One cannot explain the fact that there are so many churches in a small island such as Malta, if not by consenting that the Maltese are a very religious people. It is said that there are over 360 churches and wayside chapels all over the island and it is practically possible (though not probable) to go to a different church every day for a whole year!

The religious devotion of the Maltese is no new phenomenon. There are so many prehistoric temples (some of which at a very short distance to each other) that some archaeologists believe that Malta was some sort of sacred island where different groups of people used to come here, perform their cult rituals and leave to their respective places of origin afterwards.

The principal deity which controlled the lives of these prehistoric clans was the so-called ‘goddess of fertility’. Statues and pottery statuettes of this deity have been found in various temples not only in Malta but also in other places in the Mediterranean region.

The structure of the temples themselves resemble the shape of this goddess which must have been seen as the provider of food and the sustainer of life. It was quite customary that a conquered people would start worshipping the gods of the conquering nation. So the Maltese followed a normal pattern from those days when they started to worship the Roman idols when they found themselves under their new conquerors during the Second Punic War.

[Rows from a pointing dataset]
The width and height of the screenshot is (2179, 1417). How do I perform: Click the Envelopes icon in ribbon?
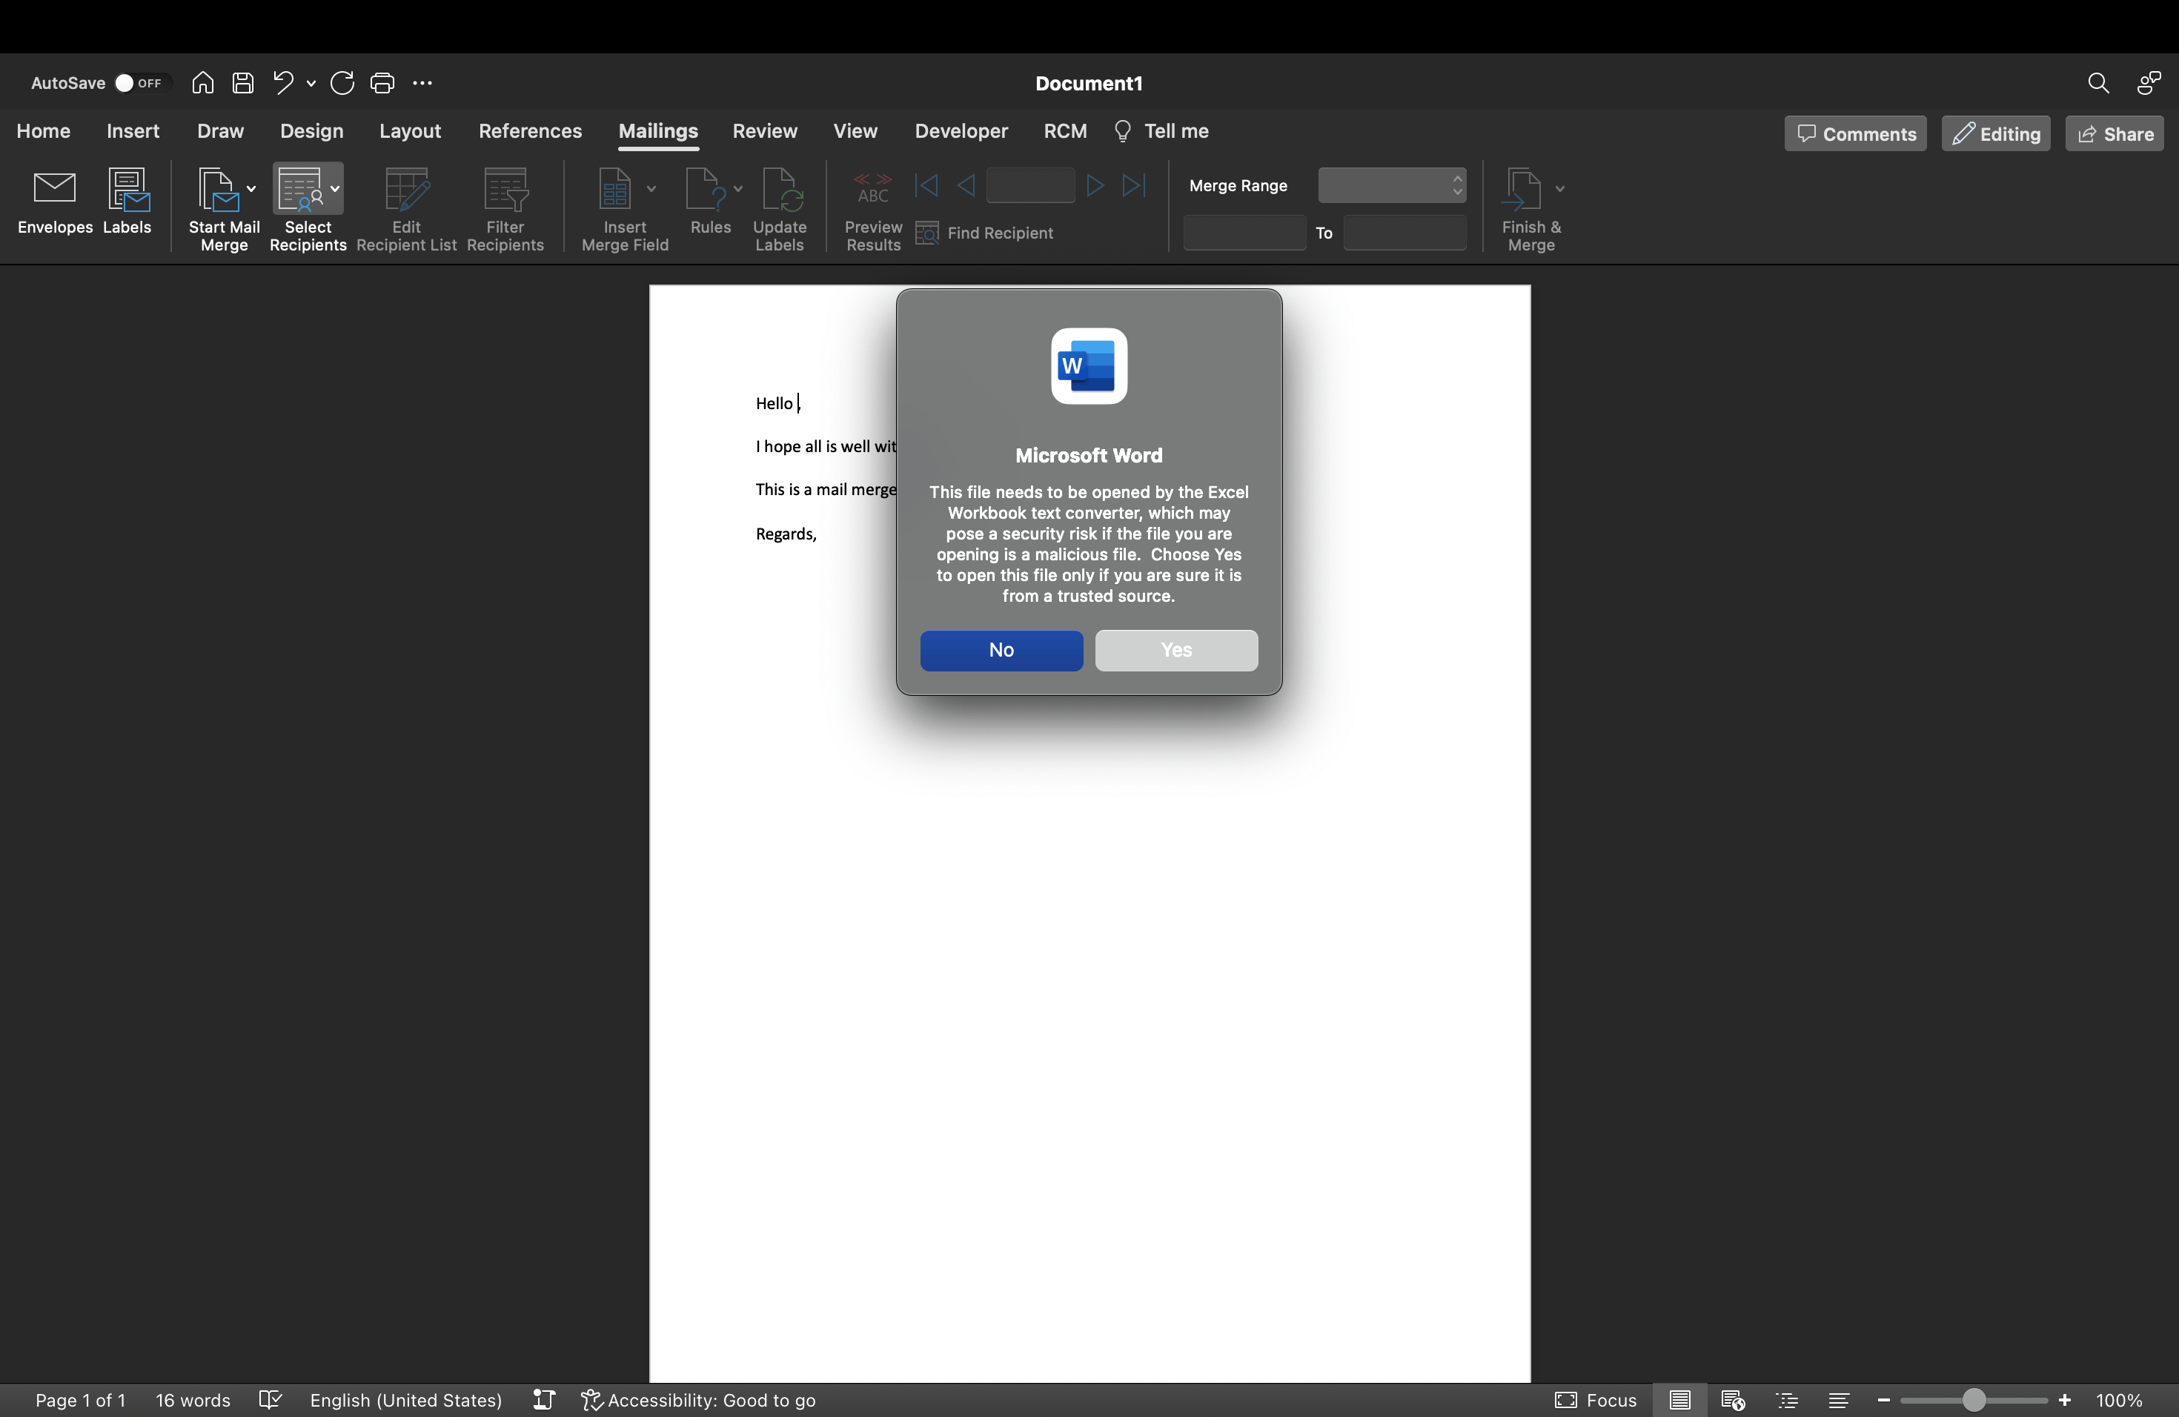tap(54, 189)
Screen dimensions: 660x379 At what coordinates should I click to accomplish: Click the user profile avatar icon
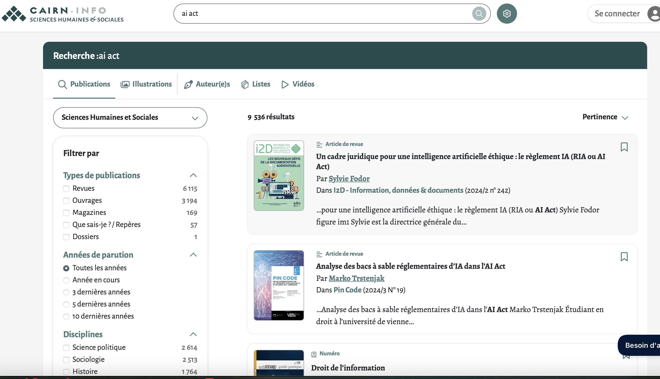[654, 14]
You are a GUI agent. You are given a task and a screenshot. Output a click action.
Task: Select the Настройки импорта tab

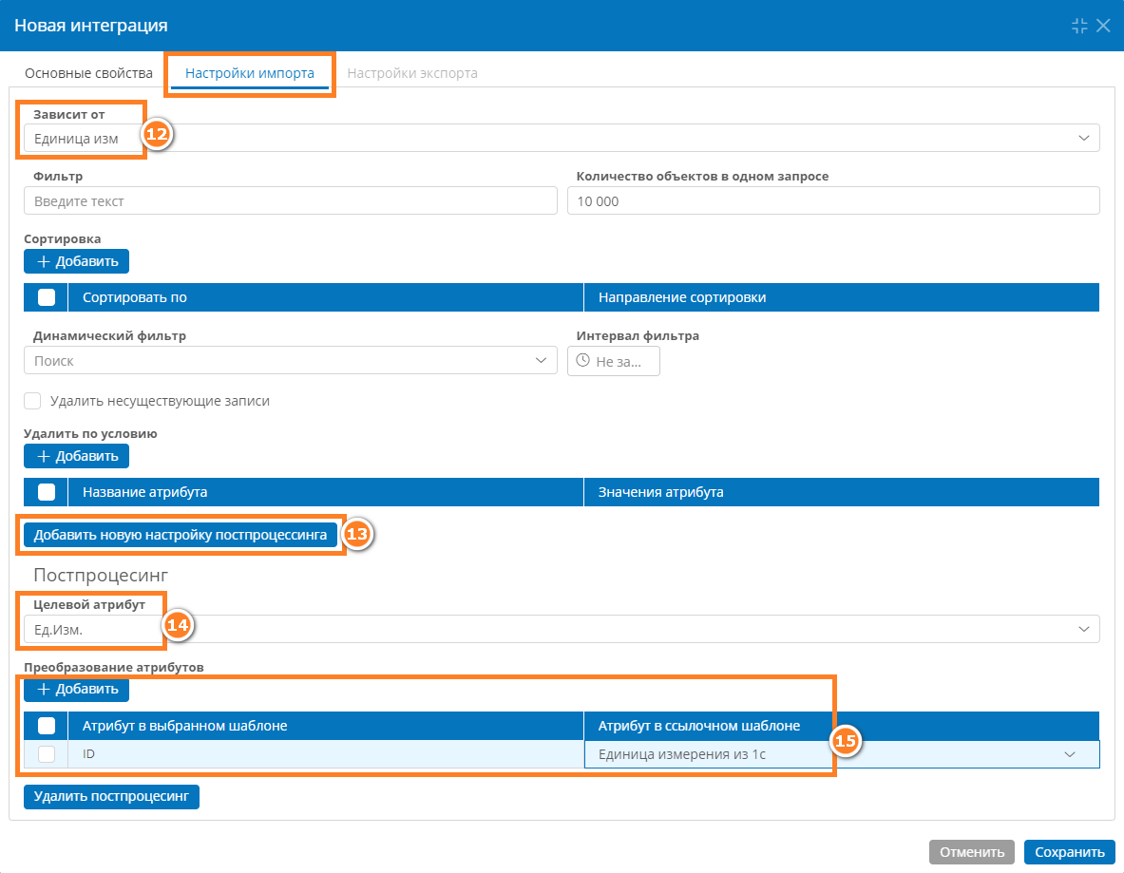click(x=250, y=73)
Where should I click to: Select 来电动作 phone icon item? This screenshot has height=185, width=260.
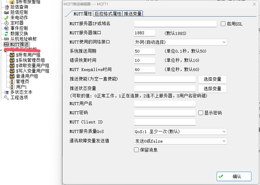coord(19,17)
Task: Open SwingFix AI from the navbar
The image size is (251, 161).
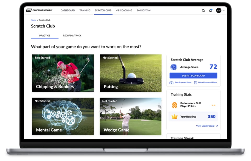Action: [x=144, y=10]

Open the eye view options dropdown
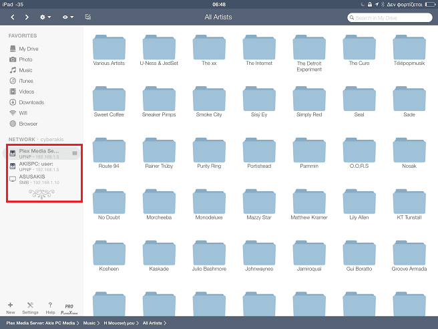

Written instruction A - According to the text on religion in Malta, how many churches and wayside chapels are said to be on the island?
Written instruction B - Continue the text on religion in Malta after its final sentence.

Expected output A - Over 360.

Expected output B -
At Tas-Silg, in Marsaxlokk one still finds the remains of the renowned Temple of Juno, a temple so venerated that Cicero himself felt outraged when it was robbed by the corrupt Roman consul, Caius Verres.

In 60 AD something very important happened to the Maltese. They were introduced to Christianity by the Apostle of the Nations, St. Paul. The site where this event allegedly took place is St. Paul’s Bay. The narration of the shipwreck of St. Paul is still told to this day on the 10th February, a national holiday and a religious feast.

During his stay on the islands, St. Paul healed the father of the Roman Governor Publius who later became the island’s first bishop. Tradition says that Publius’ house was the site where the first church (the Mdina cathedral) was erected. Publius was eventually martyred in one of the fierce persecutions against Christians in Rome.